Carver paused, mouthing Thirty Mile Zero and then TMZ and following it with a wince. He was more tired than he thought. “Yeah,” he said slowly. “I have read some of your stuff.” It would have been hard for him to forget Obed’s seething attempt to be calm about TMZ’s drag piece. His grim chuckle was not feigned at all. “Brittany Bernard. In the flesh. In our building. Who would have thought.”
A sense of dread was slowly rising in her gut, like she was facing a celebrity stalker or some other unsavory character.
"Yup," she offered, her smile dimming. "Just trying to keep people informed, you know, about things they should know about. So if you've got anything, you know, I should know, I'm right upstairs. 207.
"Can I ask which piece left such a sour taste in your mouth?" She finally pulled her hand back completely, dropping both to her sides as she struggled to not take a step back.
Carver was sorely tempted to let her have it in Obed’s name, but he had no idea if her restless, volatile personality extended to her pen. He didn’t want to be responsible for any revenge piece she might write about Obed in retaliation. So he shrugged. “Well -- if you want the honest answer,” he said, shading the truth, “that whole celebrity-bashing gossip-rag thing generally isn’t my thing. Sorry.” He held up both hands, trying his best smile to sweeten his unpleasant words.

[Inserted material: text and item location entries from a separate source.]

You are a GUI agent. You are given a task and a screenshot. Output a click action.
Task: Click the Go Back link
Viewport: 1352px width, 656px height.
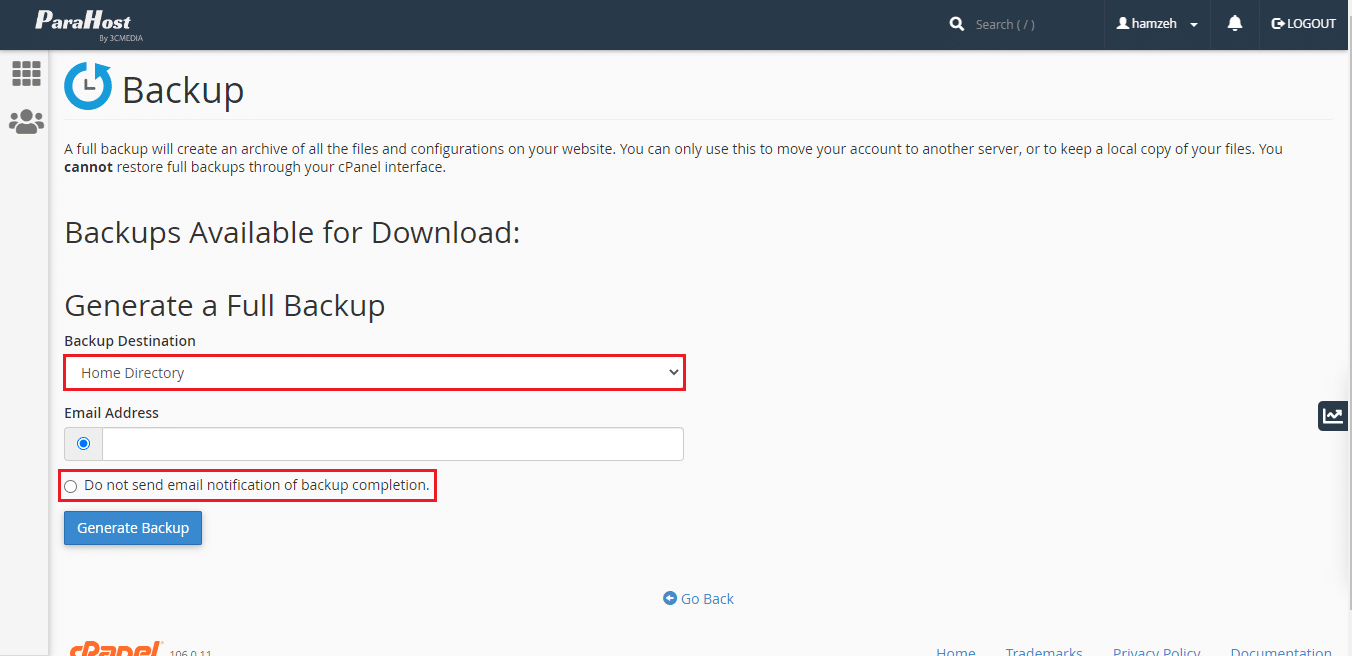coord(698,599)
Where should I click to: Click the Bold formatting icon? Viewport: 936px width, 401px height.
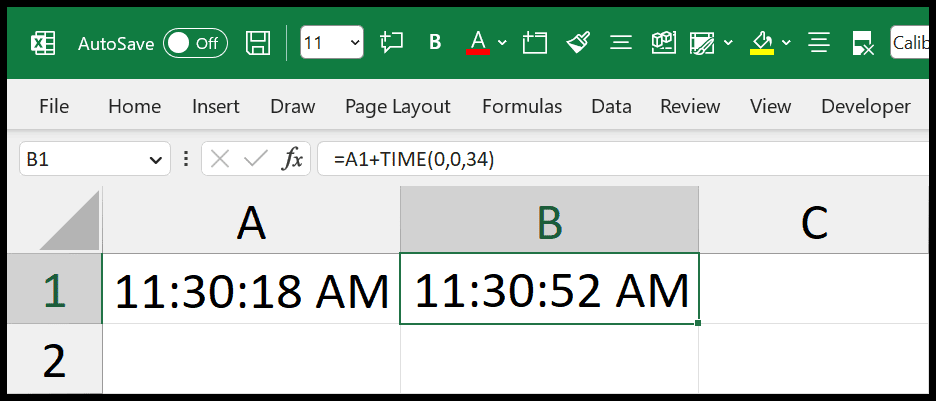pos(435,42)
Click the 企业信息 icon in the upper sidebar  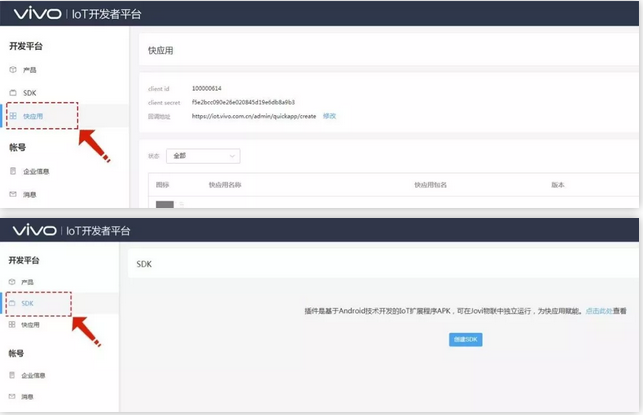tap(13, 171)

BB canted her head to the side, like she was evaluating his response and finding it a little on the light side. But she let it go for that instance. "Not everything's for everyone, bud," she grinned in reply, weaving her arms behind her back. Her roller derby outfit was fairly tight fitting, but at least it covered the important places. "And how do you know you won't like something until you try it?"

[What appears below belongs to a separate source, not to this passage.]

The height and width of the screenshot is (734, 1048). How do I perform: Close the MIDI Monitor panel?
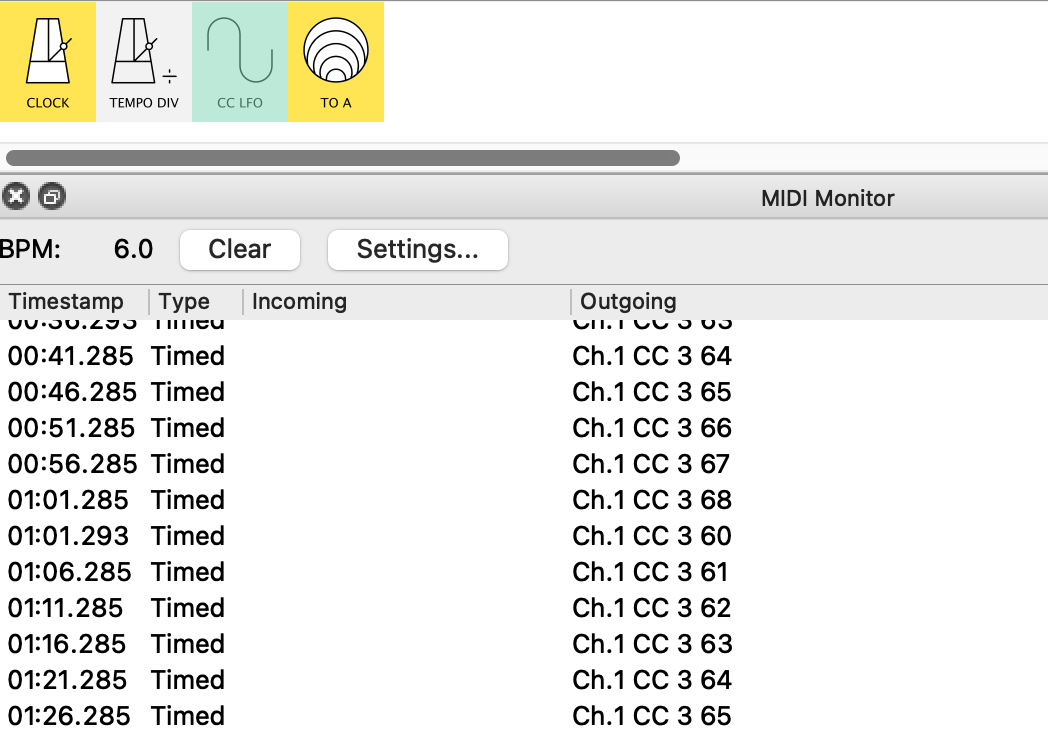point(15,197)
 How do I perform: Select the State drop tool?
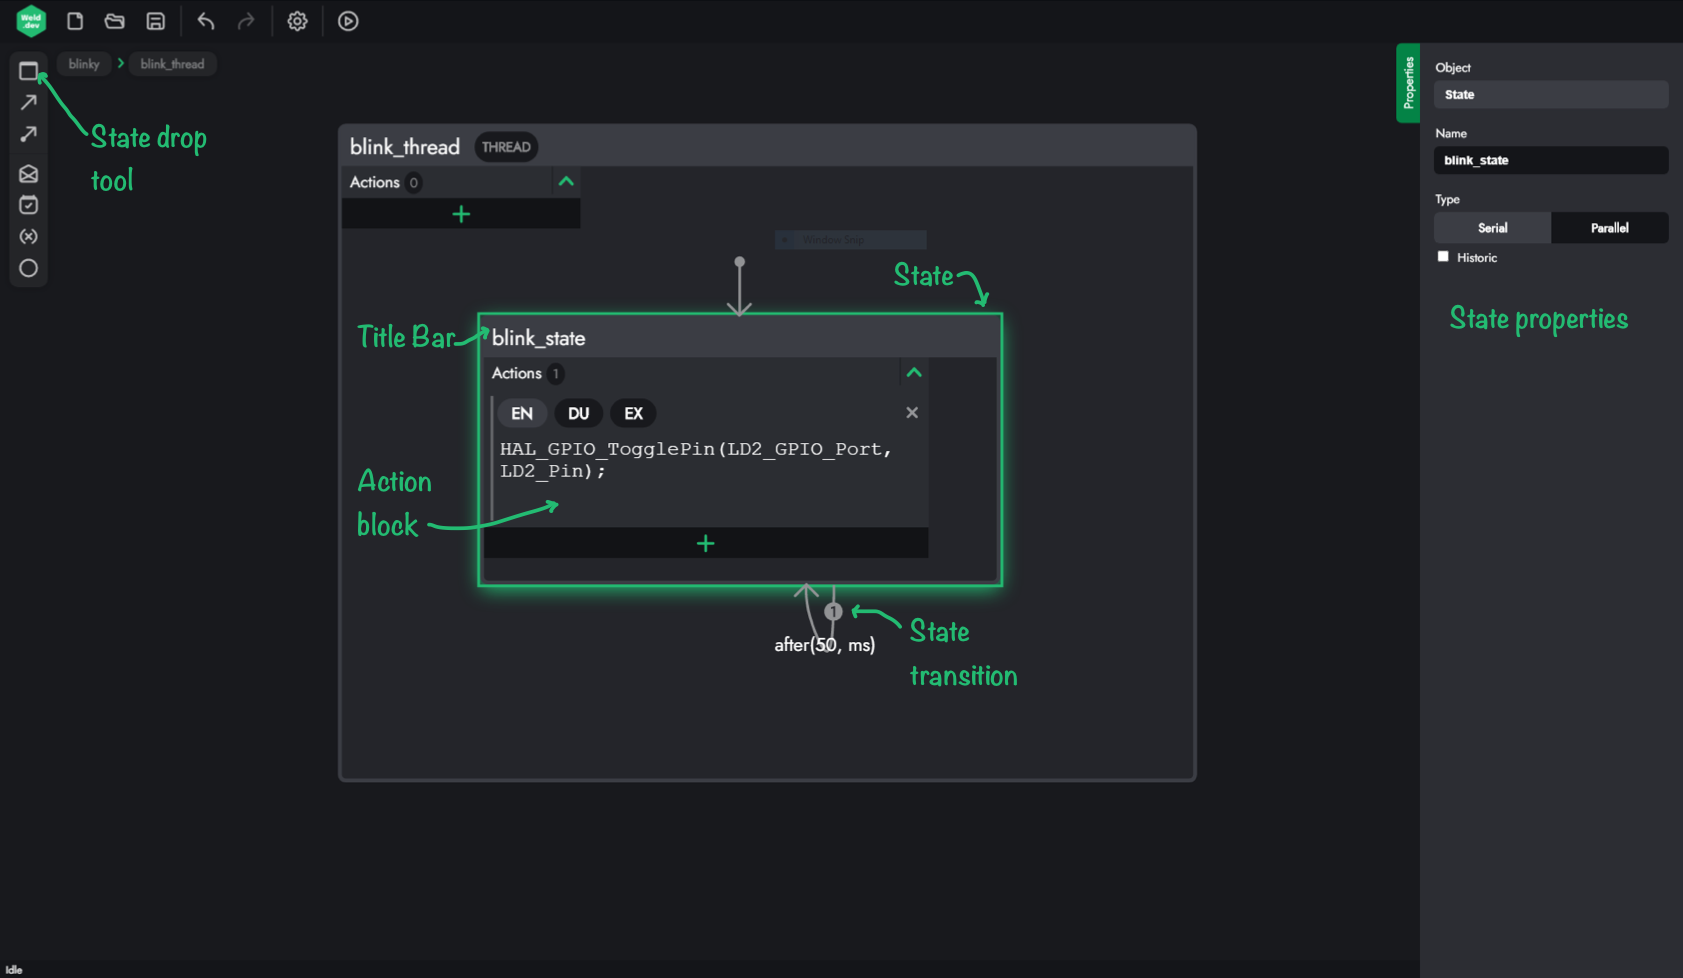coord(28,71)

Suddenly her phone in her pocket buzzed, and BB pulled it out. "Oh shit," she said, eyes flicking from it to the man's face and back. "I've gotta skedaddle, but you know what -- you know what," she repeated, intoning the word like she'd physically underlined it, "I never caught your name. I'd say, sir, you've got me at a disadvantage."
Carver swept away his momentary doubts. They were neighbors, after all; if nothing else, Obed would expect him to play nice. He extended a hand. “Ray Carver, at your service.”
BB took the offered shake with a firm grip of her own, pumping Carver's arm twice before dropping it. Her smile was plastic and wide, and she kept glancing at her phone.
"Great, great to meet'cha. I'm sure we'll see each other around, right? Right, I mean, this place is only so big. But I've got a date with some elbows and roller skates, so you'll have to excuse me this once." She offered him a little wave as she turned, her mail waving with the movement, before the hand clutching her documents fell to her side and she turned to walk away, heading toward the stairs to collect something from her apartment.
Carver watched her go, unable to entirely resist admiring the tight fit of her roller-derby outfit, and then, with a little sigh, finally went to retrieve his now long-awaited mail.